Andora. Il Meetup Andora in Movimento interviene in riferimento al bando fatto dal Comune di Andora e vinto dalla ditta Verzì Costruzioni srl di Genova, che si occupa della sostituzione degli infissi dell’edificio scolastico in via Cavour ad Andora con inizio lavori a luglio 2014, durata 40 giorni, e fine lavori 28 agosto 2014.
“Nella mattinata di lunedi 15 dicembre 2014 – dichiarano – è stata notata la presenza di una gru che era in funzione spostando i vecchi infissi e portando i nuovi davanti all’ingresso della scuola e stava operando mentre i ragazzi della scuola erano all’interno dell’edificio quindi durante l’orario scolastico mettendo a rischio la loro sicurezza e non solo, la ditta operava anche durante le lezioni dell’Unitre con adulti all’interno dell’edificio stesso”.

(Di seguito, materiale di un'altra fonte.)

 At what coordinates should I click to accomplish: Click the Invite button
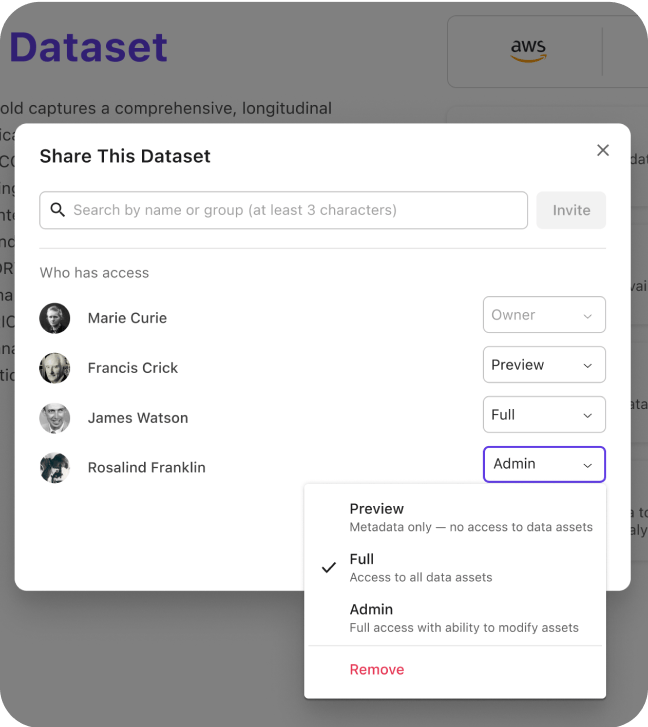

“Questa situazione – proseguono – è stata fatta presente c on una notifica protocollata al Comune di Andora, al Comando della polizia municipale, alla Stazione dei carabinieri di Andora, all’ufficio dei Lavori Pubblici (responsabile ingegner Ferrari) e per conoscenza al responsabile del cantiere il geometra Marco Puppo”.
“Dopo tale richiesta – sottolineano – i lavori sono stati sospesi negli orari di lezione con l’attenzione dei vigili sul posto e di conseguenza il cantiere ha adottato immediatamente tutte le normative vigenti in ragione di sicurezza.

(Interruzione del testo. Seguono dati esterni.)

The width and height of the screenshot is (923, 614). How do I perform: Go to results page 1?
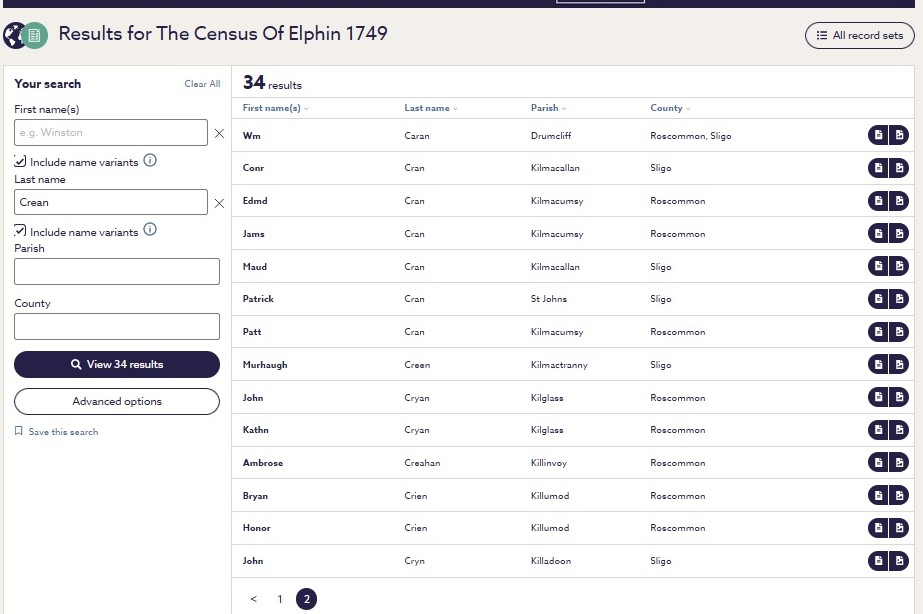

“La dirigente Nicoletta Oreggia dell’ufficio dei lavori pubblici – spiegano i portavoce del Meetup Andora in Movimento – in data 18 dicembre 2014 rispondeva dicendo che nel bando di gara non deve essere inserita la clausola che la ditta non possa lavorare durante l’orario scolastico con gli alunni all’interno delle aule o in mensa”.
“Ci domandiamo come mai – dicono – i termini del lavoro come da fotografia del bando esposto fuori dalla scuola siano iniziati ad ottobre piuttosto che a luglio, e come sia possibile che venga dato un subappalto ad una ditta di Crotone e un ribasso di circa euro 80.000 dal prezzo iniziale”.
“Per trasparenza e correttezza – concludono – abbiamo voluto informare i cittadini ma soprattutto i genitori e renderli partecipi di tale situazione”.